My understanding is that some merit aid is possible, but I think that if you look at the cost for international students you will probably find that you don’t need it at any of these schools other than McGill.

Looking slightly west from New Hampshire, there are of course a large number of very good universities in Ontario. However, for the few where I have looked at international student costs, these have been more expensive for international students when compared to the ones in Quebec and eastern Canada. I mostly looked at the best known ones (Toronto, Queens, McMaster, Waterloo) and haven’t looked at the others, many of which are very good (eg, Guelph, Trent, Ottawa, Carleton, York, Ryerson, …).

By the way, we had a similar situation regarding “assets that we couldn’t sell but show up on the NPC”, and found that the most economical schools were likely to be our in-state public university, or schools in Canada.

Thanks, 123mom. I doubt my daughter will have test scores like your son’s. impressive.

Awesome reply, dadtwogirls. I have been looking into some of the schools you mentioned, but it’s hard to compare them to US schools. Concordia seems to have average SAT scores about the same as UNH. Seems like a lateral move to me. She loves Montreal - like everyone else. University of Ottowa is really confusing me. It’s highly ranked in Canada, but seems to have quite low average ACT/SAT scores - maybe I’m not finding accurate data. I did take a look online at Bishop’s and liked what I saw. You’ve brought up some options I hadn’t looked into, thank you. McGill would be awesome and I’d gladly pay $40k+ for it, but probably a bit out of reach. I’m trying to convince her to commit herself to learning French - that would open up a bunch of possibilities.

If @curmudgeon was still posting here on CC, he probably could help. When applying to a mix of CSS profile schools and some FAFSA only schools, he found that his ranch meant no aid at CSS profile schools. His DD ended up going to a FAFSA only school, but with a large merit scholarship.

To piggy back @mom2collegekids post- Curm’s daughter she had to turn down Yale and Amherst because the money did not work out. She got big merit at Rhodes had a great 4 years and then went to Yale Med School

“I’m trying to convince her to commit herself to learning French - that would open up a bunch of possibilities.”

French is not needed for any of the schools that I listed. A little bit of French would probably make living 4 years in Montreal or Sherbrooke/Lennoxville a bit more interesting, but could be learned after arrival there. Bishops has a very good language program which includes introductory French classes for students who don’t know any. I would expect that the same would be true for the two schools in Montreal but I haven’t checked. For the French language schools in Quebec, I would think that a student’s French would need to be very strong before even applying.

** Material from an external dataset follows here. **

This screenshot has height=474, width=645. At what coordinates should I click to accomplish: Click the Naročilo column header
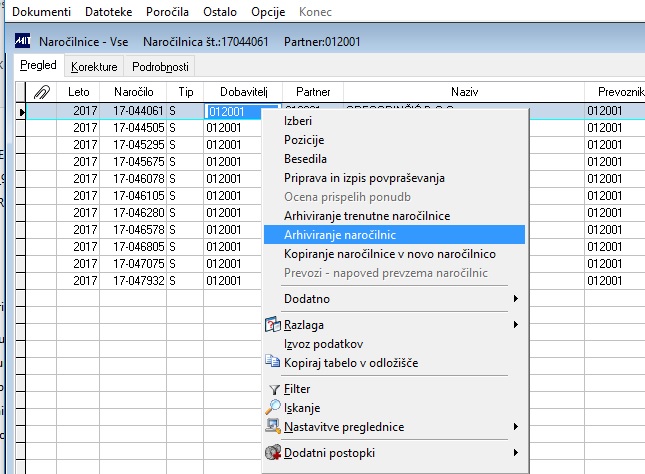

Lots to learn about financing options. This website is very good for that.

I should have said I was kidding about learning French. That would be a bit extreme. We love Quebec City. It’s too bad Laval isn’t possible.

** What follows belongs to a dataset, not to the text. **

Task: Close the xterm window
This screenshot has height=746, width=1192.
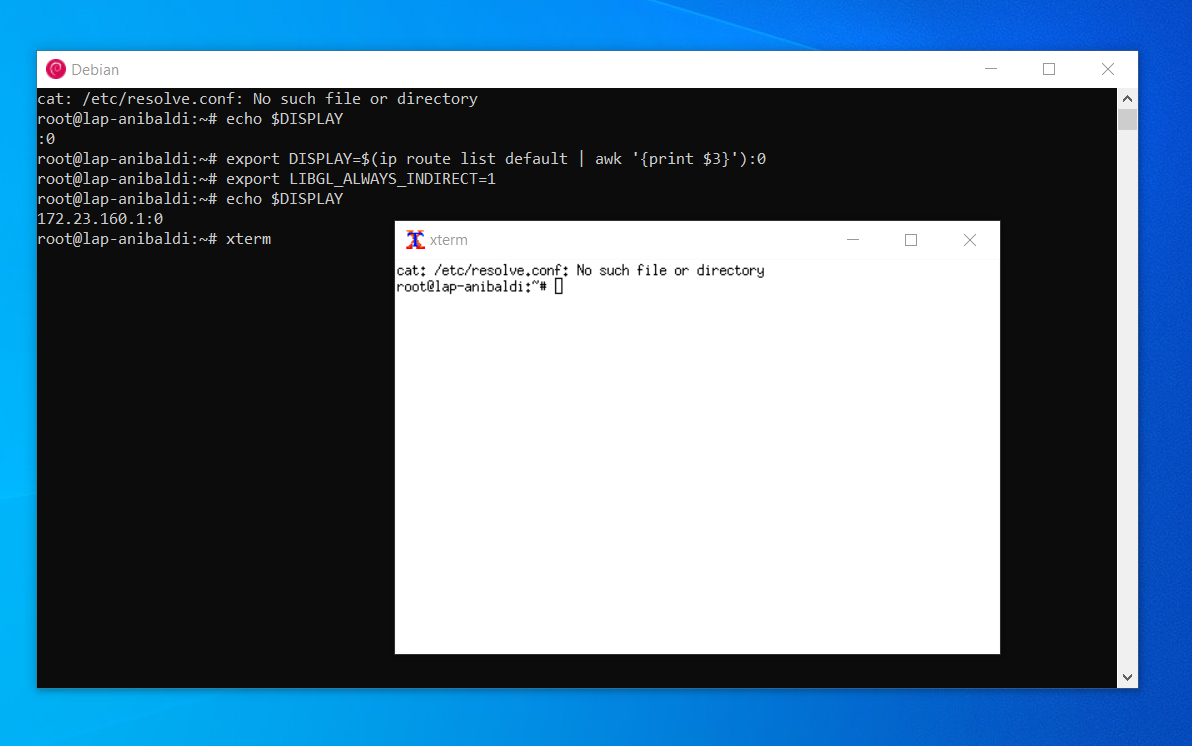Action: tap(969, 240)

I took a look at all the schools Dad two girls mentioned. Mount Allison is close and looked interesting to me. U of Ottawa is looking really good to me. Cheap, 6.5 hour drive, should be within reach for her, good coop programs. Haven’t been to the city, but have heard it’s beautiful. Maybe we’ll make a visit over April vacation.

A couple of years of high school French to get the basics, and then a few months of intensive French in a program designed to get her fully up to sped for classwork could work. Depending on the cost of that intensive French coursework, it still might all work out cheaper than some other options.

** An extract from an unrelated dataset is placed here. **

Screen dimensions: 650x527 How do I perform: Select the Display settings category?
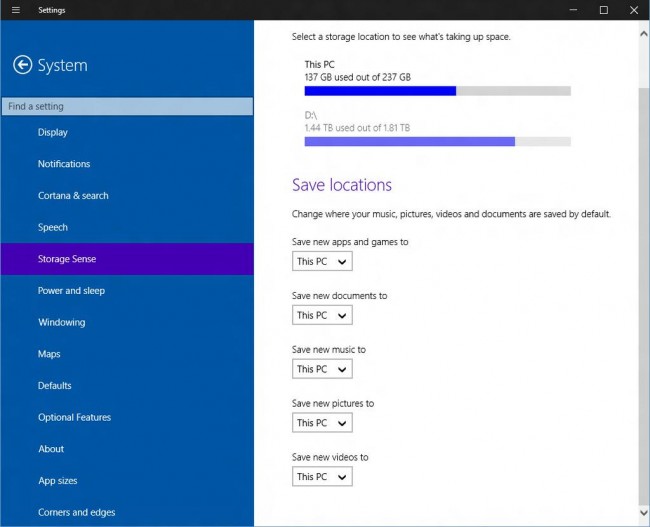[x=53, y=132]
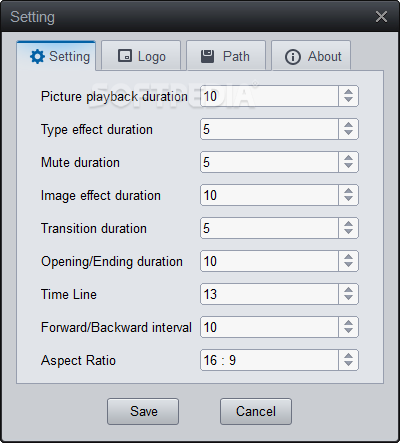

Well, she does have an A+ in French 4 honors at the moment. Maybe it’s not a crazy idea. U of Montreal looks very good.

It’s not the US classwork or grades. It’s being functional in a foreign class setting, with the speed natives speak, idioms, etc, when/if taught in another language. And her own ability to communicate academic thoughts. Imagine trying to explain a formula or offer an analytical comment.

Where classes are in English, fine. Unless there’s field work or some outside research projects. You know her best. Some kids adapt beautifully.

I think she’d be better off applying the time and effort it would require to learn conversational French to sat prep.